Misleading SOTA Comparison.
We would like to emphasize that our work aims to establish an existence proof of the proposed framework, and that our intent was not to suggest that we establish a new state-of-the-art for multi-shot depth imaging. If such an impression was conveyed, it was entirely unintentional, and we will clarify this more clearly in the paper. We intended to showcase the effectiveness of our approach within the context of our framework, without implying any misrepresentation of its standing relative to prior work.
Comparison with Multi-Aperture Methods:.
We show that incorporating defocus cues at test time enables Marigold to achieve zero-shot metric depth, which is competitive in quality with zero-shot metric depth foundation models by simply using an additional blurred image as input along with the all-in-focus (AIF) image. We agree that this does make our method multishot and have presented comparisons with relevant baselines below, as we believe that contextualizing our performance to multi-shot methods is valuable. However, we emphasize that we don't claim to be the best multi-shot/defocus base method. While these additional comparisons are valuable, they do not affect the claims (L:34) and the demonstrated validation in our paper.

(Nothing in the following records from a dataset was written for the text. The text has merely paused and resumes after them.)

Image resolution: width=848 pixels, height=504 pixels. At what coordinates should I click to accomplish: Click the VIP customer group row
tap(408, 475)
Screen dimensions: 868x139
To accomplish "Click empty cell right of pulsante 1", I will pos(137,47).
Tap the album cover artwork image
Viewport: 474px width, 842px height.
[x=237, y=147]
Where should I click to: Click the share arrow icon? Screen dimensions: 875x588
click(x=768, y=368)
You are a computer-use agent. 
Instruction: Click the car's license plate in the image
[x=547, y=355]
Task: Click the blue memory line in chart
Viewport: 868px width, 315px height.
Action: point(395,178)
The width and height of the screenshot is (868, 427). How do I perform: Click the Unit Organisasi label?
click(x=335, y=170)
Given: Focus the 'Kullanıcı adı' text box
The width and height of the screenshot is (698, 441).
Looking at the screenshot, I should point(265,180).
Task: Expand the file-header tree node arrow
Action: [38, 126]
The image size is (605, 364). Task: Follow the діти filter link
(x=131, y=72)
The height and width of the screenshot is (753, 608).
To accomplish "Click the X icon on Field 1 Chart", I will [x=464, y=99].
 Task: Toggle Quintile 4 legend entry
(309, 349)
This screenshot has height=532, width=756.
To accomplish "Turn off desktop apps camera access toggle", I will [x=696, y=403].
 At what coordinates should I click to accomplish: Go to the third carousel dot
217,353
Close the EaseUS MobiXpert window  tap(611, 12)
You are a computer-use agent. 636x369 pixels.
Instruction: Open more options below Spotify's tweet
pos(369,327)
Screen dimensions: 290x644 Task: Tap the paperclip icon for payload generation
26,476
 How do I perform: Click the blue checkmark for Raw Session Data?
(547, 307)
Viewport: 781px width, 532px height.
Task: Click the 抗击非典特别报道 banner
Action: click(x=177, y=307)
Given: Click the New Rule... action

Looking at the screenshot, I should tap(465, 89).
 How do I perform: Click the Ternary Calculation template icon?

While our work indeed falls in the category of monocular metric depth estimation with more than 1 image, we are different from DFD-based methods, since we use 2 images with different apertures, but the same focus distance. This is different from the majority of existing DfD methods that require at least 4-5 images captured at different focus distances [H, A]. We attempted to adapt DEReD [A], a SOTA self-supervised learning based DFD baseline, but observed that it performs very poorly and fails to converge when given only an AIF and a blurred image as input, as recovering metric depth from 2 images is a highly ill-posed problem, unless very strong priors or really large datasets are used – neither of which has been used in most DfD works. We also discuss this in more detail in the response to MnCO.
Our setup is more similar to [B], which also relies on two images captured at the same focus distance: an AIF and a blurred image as inputs. They propose a differentiable model that takes an AIF and simulates defocus blur by interpolating pre-blurred AIFs at discrete depth levels, with weights predicted by a CNN that implicitly encodes scene depth. The network is trained to match the synthesized image to the captured (ground truth) blurred image.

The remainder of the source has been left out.